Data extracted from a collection
┌──
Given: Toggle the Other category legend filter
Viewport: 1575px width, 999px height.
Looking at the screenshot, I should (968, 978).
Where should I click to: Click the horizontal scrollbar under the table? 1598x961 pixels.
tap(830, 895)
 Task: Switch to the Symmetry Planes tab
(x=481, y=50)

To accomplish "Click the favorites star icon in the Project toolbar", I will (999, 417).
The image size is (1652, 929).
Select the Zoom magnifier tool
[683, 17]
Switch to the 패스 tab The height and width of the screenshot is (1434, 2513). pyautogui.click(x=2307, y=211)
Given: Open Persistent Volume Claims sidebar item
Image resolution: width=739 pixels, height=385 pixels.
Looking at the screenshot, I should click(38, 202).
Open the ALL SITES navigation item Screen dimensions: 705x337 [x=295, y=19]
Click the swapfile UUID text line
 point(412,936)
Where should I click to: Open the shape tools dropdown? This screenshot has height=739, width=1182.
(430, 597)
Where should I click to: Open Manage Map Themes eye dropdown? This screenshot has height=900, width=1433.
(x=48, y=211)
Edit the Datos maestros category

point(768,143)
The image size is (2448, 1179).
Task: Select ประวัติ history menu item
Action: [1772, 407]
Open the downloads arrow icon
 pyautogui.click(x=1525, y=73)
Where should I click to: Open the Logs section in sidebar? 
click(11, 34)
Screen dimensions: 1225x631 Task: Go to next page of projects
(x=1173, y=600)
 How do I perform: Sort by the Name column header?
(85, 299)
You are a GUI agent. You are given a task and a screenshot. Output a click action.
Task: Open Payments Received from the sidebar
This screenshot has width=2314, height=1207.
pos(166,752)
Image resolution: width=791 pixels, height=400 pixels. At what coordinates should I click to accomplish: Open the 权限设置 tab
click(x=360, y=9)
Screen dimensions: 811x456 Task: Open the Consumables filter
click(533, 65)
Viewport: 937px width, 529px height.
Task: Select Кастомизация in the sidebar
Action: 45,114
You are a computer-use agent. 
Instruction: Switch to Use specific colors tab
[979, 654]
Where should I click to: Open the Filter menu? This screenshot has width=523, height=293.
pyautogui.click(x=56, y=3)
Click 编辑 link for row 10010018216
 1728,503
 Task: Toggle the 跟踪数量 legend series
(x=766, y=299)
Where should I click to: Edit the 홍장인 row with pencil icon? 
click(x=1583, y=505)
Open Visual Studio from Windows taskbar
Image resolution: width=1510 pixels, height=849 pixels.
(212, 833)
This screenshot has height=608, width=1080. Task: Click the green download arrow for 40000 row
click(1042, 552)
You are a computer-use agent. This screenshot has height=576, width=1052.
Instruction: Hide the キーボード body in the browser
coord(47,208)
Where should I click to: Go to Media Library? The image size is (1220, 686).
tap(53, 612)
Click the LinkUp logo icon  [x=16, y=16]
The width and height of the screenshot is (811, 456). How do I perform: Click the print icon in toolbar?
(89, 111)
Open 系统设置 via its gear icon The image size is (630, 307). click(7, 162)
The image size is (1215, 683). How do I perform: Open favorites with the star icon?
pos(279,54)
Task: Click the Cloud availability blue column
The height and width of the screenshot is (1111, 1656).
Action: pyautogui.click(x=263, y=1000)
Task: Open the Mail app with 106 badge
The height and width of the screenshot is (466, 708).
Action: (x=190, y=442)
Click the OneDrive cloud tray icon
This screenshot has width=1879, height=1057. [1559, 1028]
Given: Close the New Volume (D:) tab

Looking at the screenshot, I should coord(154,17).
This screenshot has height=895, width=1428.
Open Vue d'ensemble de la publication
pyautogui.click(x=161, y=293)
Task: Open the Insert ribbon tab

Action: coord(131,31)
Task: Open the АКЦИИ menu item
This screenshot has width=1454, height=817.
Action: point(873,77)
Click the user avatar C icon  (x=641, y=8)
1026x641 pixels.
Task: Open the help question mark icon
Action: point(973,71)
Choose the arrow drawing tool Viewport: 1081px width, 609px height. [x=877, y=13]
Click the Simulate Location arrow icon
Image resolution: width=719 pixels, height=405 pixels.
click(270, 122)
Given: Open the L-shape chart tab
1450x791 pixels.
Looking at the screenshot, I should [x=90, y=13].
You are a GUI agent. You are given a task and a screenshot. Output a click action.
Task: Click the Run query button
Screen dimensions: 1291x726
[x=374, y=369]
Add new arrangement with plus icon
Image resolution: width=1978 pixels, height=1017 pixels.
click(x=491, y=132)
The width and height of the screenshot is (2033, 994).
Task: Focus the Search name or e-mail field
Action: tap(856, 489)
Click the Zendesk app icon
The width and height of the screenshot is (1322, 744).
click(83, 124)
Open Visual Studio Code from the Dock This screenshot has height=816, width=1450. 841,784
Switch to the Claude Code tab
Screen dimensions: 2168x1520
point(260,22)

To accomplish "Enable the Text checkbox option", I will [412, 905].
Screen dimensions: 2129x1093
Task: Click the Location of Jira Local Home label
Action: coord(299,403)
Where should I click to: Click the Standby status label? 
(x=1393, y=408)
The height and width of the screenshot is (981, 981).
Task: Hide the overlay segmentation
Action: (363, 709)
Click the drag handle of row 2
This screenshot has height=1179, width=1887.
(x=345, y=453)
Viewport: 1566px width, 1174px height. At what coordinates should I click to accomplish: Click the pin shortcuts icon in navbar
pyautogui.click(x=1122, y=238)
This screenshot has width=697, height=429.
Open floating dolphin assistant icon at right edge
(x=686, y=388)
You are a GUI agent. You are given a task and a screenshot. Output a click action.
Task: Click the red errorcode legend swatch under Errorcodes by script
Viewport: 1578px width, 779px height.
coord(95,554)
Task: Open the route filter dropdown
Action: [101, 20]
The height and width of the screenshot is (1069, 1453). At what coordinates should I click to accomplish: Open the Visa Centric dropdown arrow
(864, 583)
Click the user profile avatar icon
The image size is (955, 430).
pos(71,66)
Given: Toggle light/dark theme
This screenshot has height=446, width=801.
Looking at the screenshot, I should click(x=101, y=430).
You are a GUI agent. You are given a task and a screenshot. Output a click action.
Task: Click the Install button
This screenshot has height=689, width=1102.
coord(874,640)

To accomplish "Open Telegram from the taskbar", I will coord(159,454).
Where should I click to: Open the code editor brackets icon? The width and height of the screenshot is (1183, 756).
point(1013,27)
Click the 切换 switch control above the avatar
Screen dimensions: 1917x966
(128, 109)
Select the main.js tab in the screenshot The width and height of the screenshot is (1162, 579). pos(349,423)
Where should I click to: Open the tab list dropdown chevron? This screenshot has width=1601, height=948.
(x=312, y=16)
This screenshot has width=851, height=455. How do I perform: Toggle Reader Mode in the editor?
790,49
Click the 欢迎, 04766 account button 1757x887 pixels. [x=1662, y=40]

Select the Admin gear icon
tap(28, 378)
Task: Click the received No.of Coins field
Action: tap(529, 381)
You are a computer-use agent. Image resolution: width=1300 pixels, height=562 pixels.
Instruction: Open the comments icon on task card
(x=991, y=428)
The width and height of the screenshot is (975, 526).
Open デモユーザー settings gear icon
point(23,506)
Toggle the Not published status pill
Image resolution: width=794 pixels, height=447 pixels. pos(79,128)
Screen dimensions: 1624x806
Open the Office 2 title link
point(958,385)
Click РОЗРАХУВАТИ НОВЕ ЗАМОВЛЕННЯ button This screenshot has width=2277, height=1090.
└──
WHAT YOU ARE ASKED TO DO — Word for word, repeat the records above.

RESPONSE TO THIS TASK —
Given: Toggle the Other category legend filter
Viewport: 1575px width, 999px height.
Looking at the screenshot, I should (968, 978).
Where should I click to: Click the horizontal scrollbar under the table? 1598x961 pixels.
tap(830, 895)
 Task: Switch to the Symmetry Planes tab
(x=481, y=50)

To accomplish "Click the favorites star icon in the Project toolbar", I will (999, 417).
The image size is (1652, 929).
Select the Zoom magnifier tool
[683, 17]
Switch to the 패스 tab The height and width of the screenshot is (1434, 2513). pyautogui.click(x=2307, y=211)
Given: Open Persistent Volume Claims sidebar item
Image resolution: width=739 pixels, height=385 pixels.
Looking at the screenshot, I should click(38, 202).
Open the ALL SITES navigation item Screen dimensions: 705x337 [x=295, y=19]
Click the swapfile UUID text line
 point(412,936)
Where should I click to: Open the shape tools dropdown? This screenshot has height=739, width=1182.
(430, 597)
Where should I click to: Open Manage Map Themes eye dropdown? This screenshot has height=900, width=1433.
(x=48, y=211)
Edit the Datos maestros category

point(768,143)
The image size is (2448, 1179).
Task: Select ประวัติ history menu item
Action: [1772, 407]
Open the downloads arrow icon
 pyautogui.click(x=1525, y=73)
Where should I click to: Open the Logs section in sidebar? 
click(11, 34)
Screen dimensions: 1225x631 Task: Go to next page of projects
(x=1173, y=600)
 How do I perform: Sort by the Name column header?
(85, 299)
You are a GUI agent. You are given a task and a screenshot. Output a click action.
Task: Open Payments Received from the sidebar
This screenshot has width=2314, height=1207.
pos(166,752)
Image resolution: width=791 pixels, height=400 pixels. At what coordinates should I click to accomplish: Open the 权限设置 tab
click(x=360, y=9)
Screen dimensions: 811x456 Task: Open the Consumables filter
click(533, 65)
Viewport: 937px width, 529px height.
Task: Select Кастомизация in the sidebar
Action: 45,114
You are a computer-use agent. 
Instruction: Switch to Use specific colors tab
[979, 654]
Where should I click to: Open the Filter menu? This screenshot has width=523, height=293.
pyautogui.click(x=56, y=3)
Click 编辑 link for row 10010018216
 1728,503
 Task: Toggle the 跟踪数量 legend series
(x=766, y=299)
Where should I click to: Edit the 홍장인 row with pencil icon? 
click(x=1583, y=505)
Open Visual Studio from Windows taskbar
Image resolution: width=1510 pixels, height=849 pixels.
(212, 833)
This screenshot has height=608, width=1080. Task: Click the green download arrow for 40000 row
click(1042, 552)
You are a computer-use agent. This screenshot has height=576, width=1052.
Instruction: Hide the キーボード body in the browser
coord(47,208)
Where should I click to: Go to Media Library? The image size is (1220, 686).
tap(53, 612)
Click the LinkUp logo icon  [x=16, y=16]
The width and height of the screenshot is (811, 456). How do I perform: Click the print icon in toolbar?
(89, 111)
Open 系统设置 via its gear icon The image size is (630, 307). click(7, 162)
The image size is (1215, 683). How do I perform: Open favorites with the star icon?
pos(279,54)
Task: Click the Cloud availability blue column
The height and width of the screenshot is (1111, 1656).
Action: pyautogui.click(x=263, y=1000)
Task: Open the Mail app with 106 badge
The height and width of the screenshot is (466, 708).
Action: (x=190, y=442)
Click the OneDrive cloud tray icon
This screenshot has width=1879, height=1057. [1559, 1028]
Given: Close the New Volume (D:) tab

Looking at the screenshot, I should coord(154,17).
This screenshot has height=895, width=1428.
Open Vue d'ensemble de la publication
pyautogui.click(x=161, y=293)
Task: Open the Insert ribbon tab

Action: coord(131,31)
Task: Open the АКЦИИ menu item
This screenshot has width=1454, height=817.
Action: point(873,77)
Click the user avatar C icon  (x=641, y=8)
1026x641 pixels.
Task: Open the help question mark icon
Action: point(973,71)
Choose the arrow drawing tool Viewport: 1081px width, 609px height. [x=877, y=13]
Click the Simulate Location arrow icon
Image resolution: width=719 pixels, height=405 pixels.
click(270, 122)
Given: Open the L-shape chart tab
1450x791 pixels.
Looking at the screenshot, I should [x=90, y=13].
You are a GUI agent. You are given a task and a screenshot. Output a click action.
Task: Click the Run query button
Screen dimensions: 1291x726
[x=374, y=369]
Add new arrangement with plus icon
Image resolution: width=1978 pixels, height=1017 pixels.
click(x=491, y=132)
The width and height of the screenshot is (2033, 994).
Task: Focus the Search name or e-mail field
Action: tap(856, 489)
Click the Zendesk app icon
The width and height of the screenshot is (1322, 744).
click(83, 124)
Open Visual Studio Code from the Dock This screenshot has height=816, width=1450. 841,784
Switch to the Claude Code tab
Screen dimensions: 2168x1520
point(260,22)

To accomplish "Enable the Text checkbox option", I will [412, 905].
Screen dimensions: 2129x1093
Task: Click the Location of Jira Local Home label
Action: coord(299,403)
Where should I click to: Click the Standby status label? 
(x=1393, y=408)
The height and width of the screenshot is (981, 981).
Task: Hide the overlay segmentation
Action: (363, 709)
Click the drag handle of row 2
This screenshot has height=1179, width=1887.
(x=345, y=453)
Viewport: 1566px width, 1174px height. At what coordinates should I click to accomplish: Click the pin shortcuts icon in navbar
pyautogui.click(x=1122, y=238)
This screenshot has width=697, height=429.
Open floating dolphin assistant icon at right edge
(x=686, y=388)
You are a GUI agent. You are given a task and a screenshot. Output a click action.
Task: Click the red errorcode legend swatch under Errorcodes by script
Viewport: 1578px width, 779px height.
coord(95,554)
Task: Open the route filter dropdown
Action: [101, 20]
The height and width of the screenshot is (1069, 1453). At what coordinates should I click to accomplish: Open the Visa Centric dropdown arrow
(864, 583)
Click the user profile avatar icon
The image size is (955, 430).
pos(71,66)
Given: Toggle light/dark theme
This screenshot has height=446, width=801.
Looking at the screenshot, I should click(x=101, y=430).
You are a GUI agent. You are given a task and a screenshot. Output a click action.
Task: Click the Install button
This screenshot has height=689, width=1102.
coord(874,640)

To accomplish "Open Telegram from the taskbar", I will coord(159,454).
Where should I click to: Open the code editor brackets icon? The width and height of the screenshot is (1183, 756).
point(1013,27)
Click the 切换 switch control above the avatar
Screen dimensions: 1917x966
(128, 109)
Select the main.js tab in the screenshot The width and height of the screenshot is (1162, 579). pos(349,423)
Where should I click to: Open the tab list dropdown chevron? This screenshot has width=1601, height=948.
(x=312, y=16)
This screenshot has width=851, height=455. How do I perform: Toggle Reader Mode in the editor?
790,49
Click the 欢迎, 04766 account button 1757x887 pixels. [x=1662, y=40]

Select the Admin gear icon
tap(28, 378)
Task: Click the received No.of Coins field
Action: tap(529, 381)
You are a computer-use agent. Image resolution: width=1300 pixels, height=562 pixels.
Instruction: Open the comments icon on task card
(x=991, y=428)
The width and height of the screenshot is (975, 526).
Open デモユーザー settings gear icon
point(23,506)
Toggle the Not published status pill
Image resolution: width=794 pixels, height=447 pixels. pos(79,128)
Screen dimensions: 1624x806
Open the Office 2 title link
point(958,385)
Click РОЗРАХУВАТИ НОВЕ ЗАМОВЛЕННЯ button This screenshot has width=2277, height=1090.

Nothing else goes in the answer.